Systembiologie heißt die Disziplin, die es sich zur Aufgabe gesetzt hat, Körperzellen komplett im Computer zu simulieren. So könnten neue Pharmaka irgendwann in silicio, statt im Tierversuch erprobt werden.

So klein das Objekt der Begierde auch sein mag, so groß ist der Anspruch: Sämtliche Abläufe in einer Zelle am Computer zu simulieren, ist eine wahre Herkulesaufgabe. Systembiologie heißt die neue, aufstrebende Disziplin, die sich an solche Projekte heranwagt. Irgendwann in ferner Zukunft könnten virtuelle Zellen vorhersagen, was passiert, wenn ein Krankheitserreger in die Zelle eindringt, ein Gen künstlich ausgeschaltet wird oder ein Patient ein Medikament schluckt.

Viele prophezeien der Systembiologie eine große Zukunft: "Die Biologie der Zukunft wird Systembiologie sein", sagt Roland Eils, Mitarbeiter des Deutschen Krebsforschungszentrums in Heidelberg: "Kein Mensch kann heute mehr die Datenmengen in der Biologie überblicken: Ein Rechner kann sehr viel komplexere Zusammenhänge verstehen und auch sehr viel mehr Daten verarbeiten als ein Gehirn." Der Computer könne dem Biologen zum Beispiel helfen, aus der Vielzahl der möglichen Experimente die vielversprechendsten auszuwählen.

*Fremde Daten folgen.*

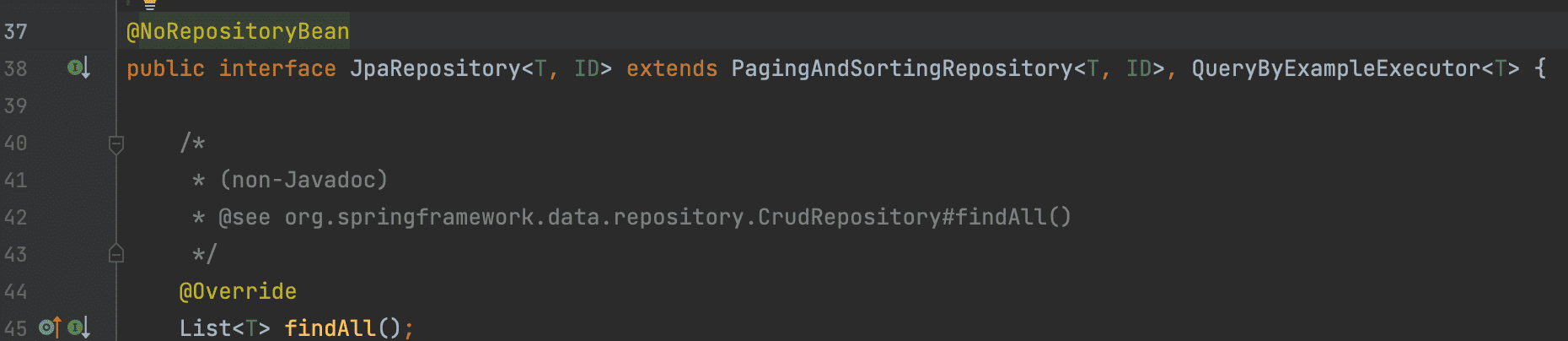Click the List return type on line 45
Viewport: 1568px width, 341px height.
pos(205,327)
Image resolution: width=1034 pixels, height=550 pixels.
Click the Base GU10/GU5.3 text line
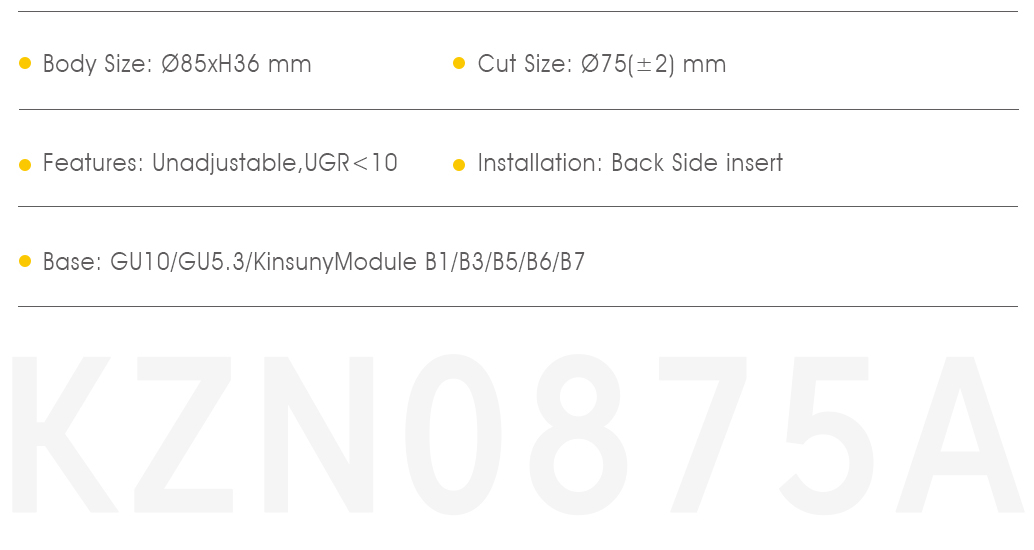click(314, 262)
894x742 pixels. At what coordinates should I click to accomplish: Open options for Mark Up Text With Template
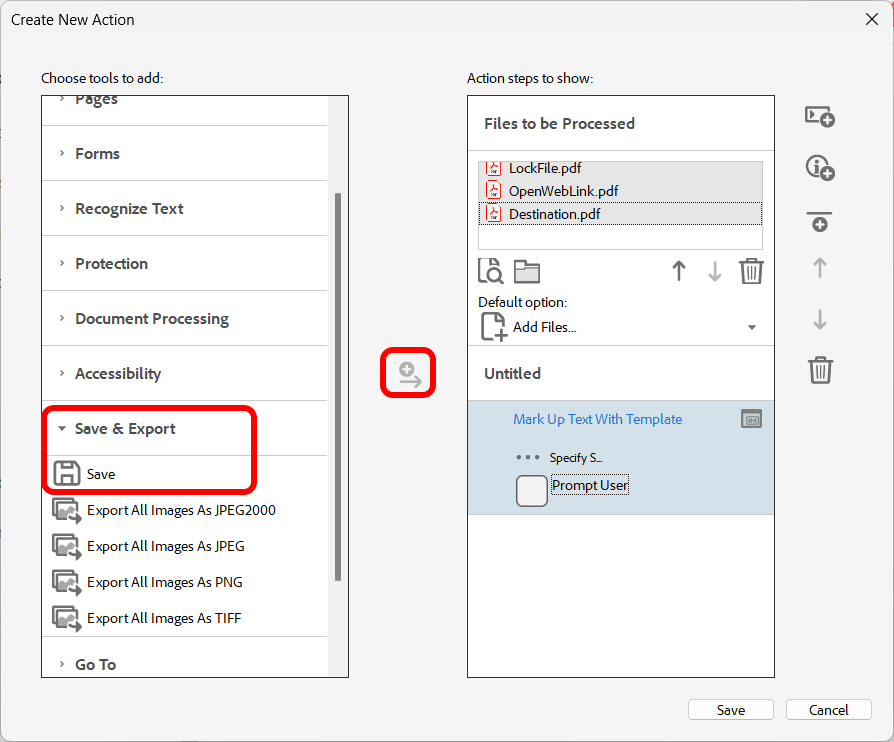tap(751, 420)
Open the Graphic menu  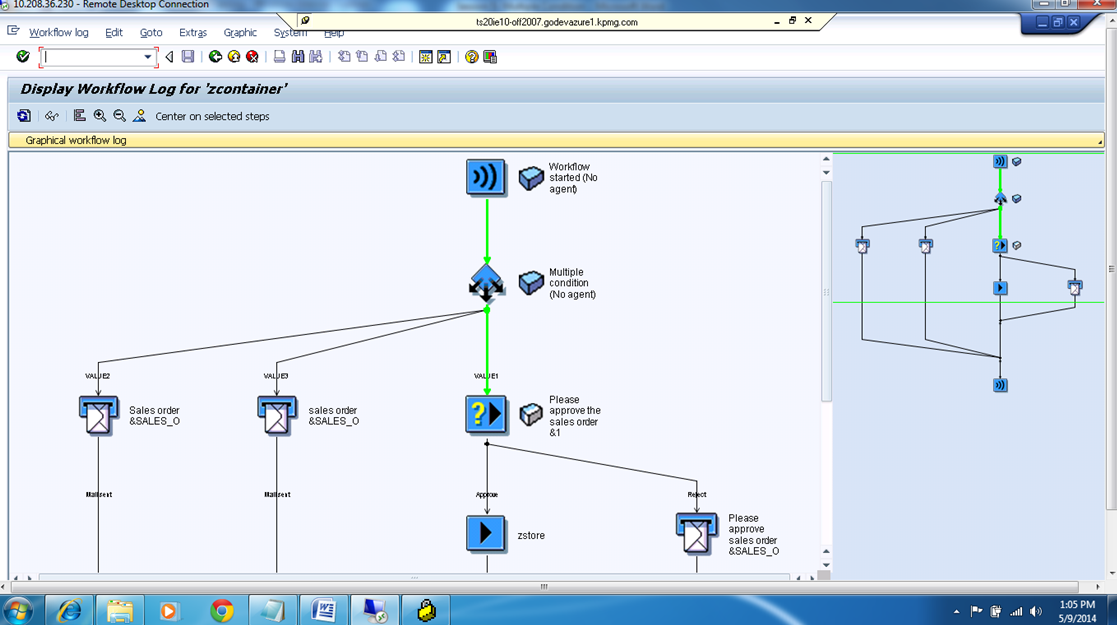(x=240, y=32)
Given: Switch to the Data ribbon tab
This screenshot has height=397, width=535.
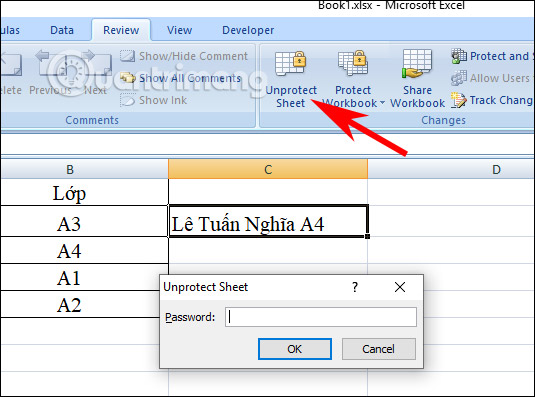Looking at the screenshot, I should [62, 30].
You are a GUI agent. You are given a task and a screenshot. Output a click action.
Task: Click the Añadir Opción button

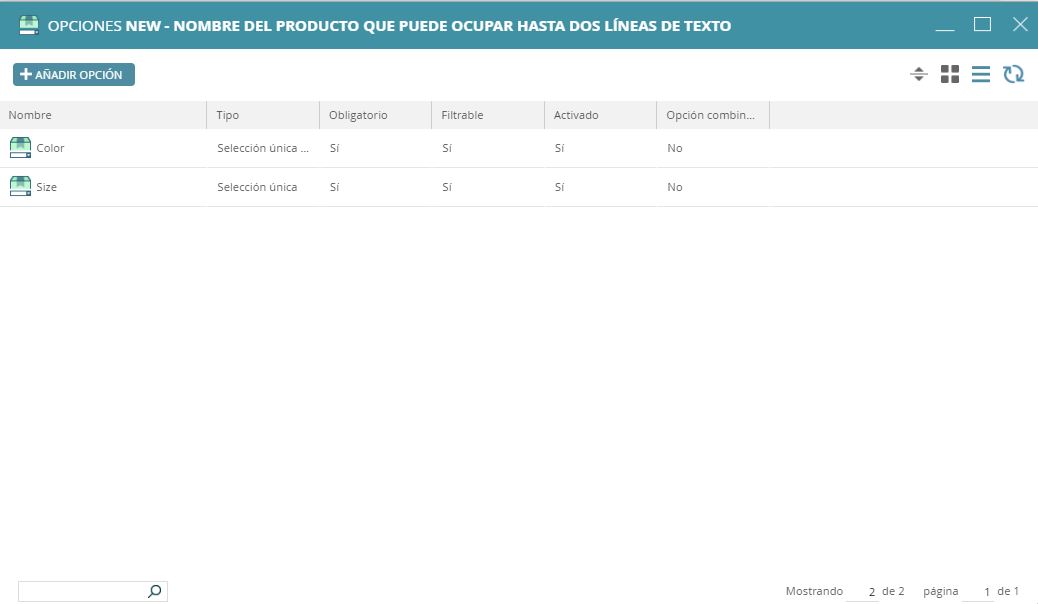pos(73,75)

50 Millionen Euro ist dem Bundesforschungsministerium das Programm wert

Auf der Chemietechnikmesse ACHEMA, die am kommenden Sonntag in Frankfurt beginnt, wird ein spektakuläres Projekt vorgestellt, das sich in Kürze auf die internationale Bühne der Systembiologie begibt: die virtuelle Leberzelle. Das Bundesforschungsministerium (BMBF) lässt dafür 50 Millionen Euro springen. Das Programm ist auf fünf Jahre angelegt. Derzeit wird entschieden, wer zum Aufbau eines nationalen Kompetenznetzwerks beitragen soll. Erst dann kann die eigentlich Arbeit beginnen, sagt Rosita Cottone, die beim BMBF für den Förderschwerpunkt zuständig ist.

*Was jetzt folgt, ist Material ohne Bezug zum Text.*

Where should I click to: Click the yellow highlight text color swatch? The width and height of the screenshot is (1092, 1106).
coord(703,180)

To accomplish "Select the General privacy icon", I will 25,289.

Selbst nach fünfjähriger Förderung wird die virtuelle Leberzelle noch nicht realisiert sein, geben alle Beteiligten zu. "Das wird Jahrzehnte dauern", erwartet Eils, der Mitglied im Lenkungsgremium des BMBF-Forschungsschwerpunkts ist. Bislang sei das Untersuchungsobjekt noch nicht einmal zugänglich: Wenn eine Leberzelle aus ihrem natürlichen Umfeld - also dem intakten Organ - isoliert wird, verliert sie in der Zellkultur bislang viele ihrer typischen Eigenschaften.

Die meisten Systembiologen "üben" erstmal an E-Koli-Bakterien

Angesichts einer solchen Ausgangslage ist es durchaus verständlich, dass nicht alle Fachleute glücklich sind über das hoch gesteckte Ziel. Die meisten systembiologischen Arbeitsgruppen üben erst an einem vergleichweise einfachen Objekt: einem Koli-Bakterium, das mit seinen wenigen tausend Genen schnelleren Erfolg verspricht. Das BMBF aber wollte eine internationale Herausforderung, "vergleichbar mit ähnlich ambitionierten Aktivitäten in Japan und den USA", wie Cottone sagt. Der "Alleskönner" Leberzelle habe zudem großes wirtschaftliches Potenzial.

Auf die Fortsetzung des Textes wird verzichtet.